Multi-tenancy

Introduction

Multi-tenant Kubernetes clusters are shared by multiple users and/or workloads which are referred to as "tenants". Operators most commonly implement resource isolation in Kubernetes, using namespaces and resource quota.

The most common use cases for implementing multi-tenancy are:

• Multiple teams (within an organization) share a single cluster
• Multiple customers share a single cluster

Probably the most known tools to implement multi-tenancy are Capsule and Kiosk. But these tools only implement multi-tenancy on cluster API level. What they don't offer is multi-tenant and role based access to shared tools on the cluster like Harbor, Vault, Git, and Argo CD. They also don't provide isolation for container logs and custom metrics.

So what if you would like to offer teams or customers not only access to the Kubernetes API, but also to (automatically provisioned) access to a Git repo, a private docker registry, a space in Vault to create and manage secrets, Argo CD, a private Prometheus instance, isolated log aggregation? This is where Otomi steps in.

Multi-tenancy in Otomi

Otomi goes a step higher up in the stack.

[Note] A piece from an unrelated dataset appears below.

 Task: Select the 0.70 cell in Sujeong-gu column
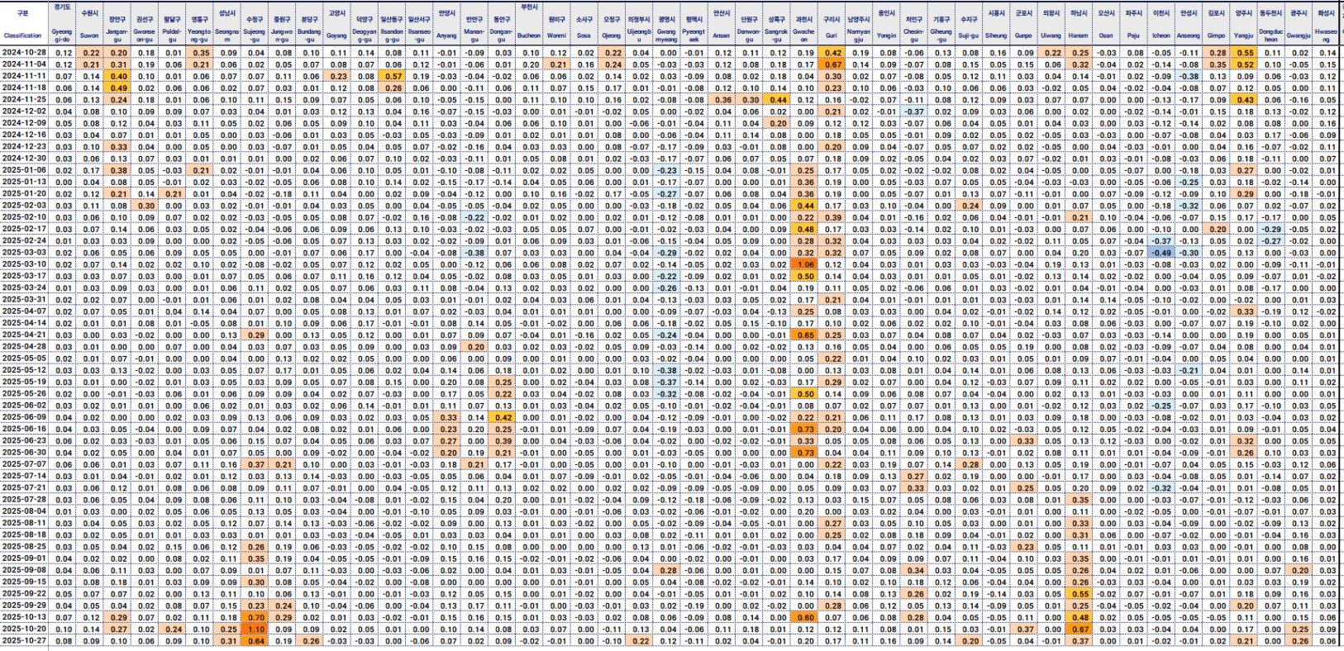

Otomi does not only provide multi-tenancy on the K8s API level, but also for shared tools on the cluster.

When multi-tenancy in Otomi is activated (which is optional), Otomi will support the following features:

1. Teams are provided with a dedicated Prometheus instance for custom metrics (for metrics that should not be accessible for other tenants)
2. Teams are provided with a dedicated Grafana instance configured with authorization, allowing only authenticated tenant members to access tenant dashboards
3. Container logs are separated in Loki combined with authorization, allowing only authenticated tenant members access to the tenants container logs
4. When Harbor is enabled, tenants will get access to a tenant project, allowing only authenticated tenant members to access tenant registries
5. When Vault is enabled, tenant will get access to a space in Vault, allowing only authenticated tenant members access to tenant secrets
6. When ArgoCD is enabled, tenants can only see the tenants ArgoCD applications created by Otomi
7. Tenants will get access to Gitea and can create their own Git repositories
8. Tenant namespaces are by default isolated for ingress and egress network traffic
9. Tenants can allow other tenants to access their services
10. Tenant services that are publicly exposed can be configured with OIDC, only allowing tenant members to access the exposed services

Why multi-tenancy in Otomi?

Prevent cluster sprawl

As companies look to further harness the power of cloud-native, they are adopting container technologies at rapid speed, increasing the number of clusters and workloads. As the number of Kubernetes clusters grows, this is creating increased work for Platform teams. When it comes to patching security vulnerabilities or upgrading clusters, teams are doing five times the amount of work.

With Otomi you can support multi-tenancy, allowing multiple tenants (like multiple development teams) to work independently on the same cluster, while sharing all the tools. Now you only have to deploy a single development cluster to support multiple development teams. This prevents you from Kubernetes cluster sprawl.

Fast onboarding of multiple tenants

When a new project starts, or when a new development team would like to start using Kubernetes, onboarding usually takes a lot of time. It's not only about providing development teams access to a Kubernetes namespace. No, developers also need access to an image registry, container logs, container metrics, alerts, secrets stores, container vulnerability reports and policy compliance reports.

With Otomi you can onboard development teams (tenants) in just a couple of minutes, allowing them to login to the self-service portal and:

• Get access to a private image registry
• Download the Docker login credentials to get access to their private image registry
• Build OCI-compliant images from application code
• Deploy images (stored in the private registry) using the Otomi workloads feature
• Get access to pre-configured dashboards to see container metrics, policy violations, detected threads in containers and detected vulnerabilities in containers
• Configure ingress and network policies
• Configure HTTP response headers
• Configure CNAMEs
• Get access to Vault to create and manage secrets
• Use secrets for ingress or workloads

When a team already has a code repo with a Dockderfile, they can build, deploy and expose this app within minutes after they have been onboarded onto the platform.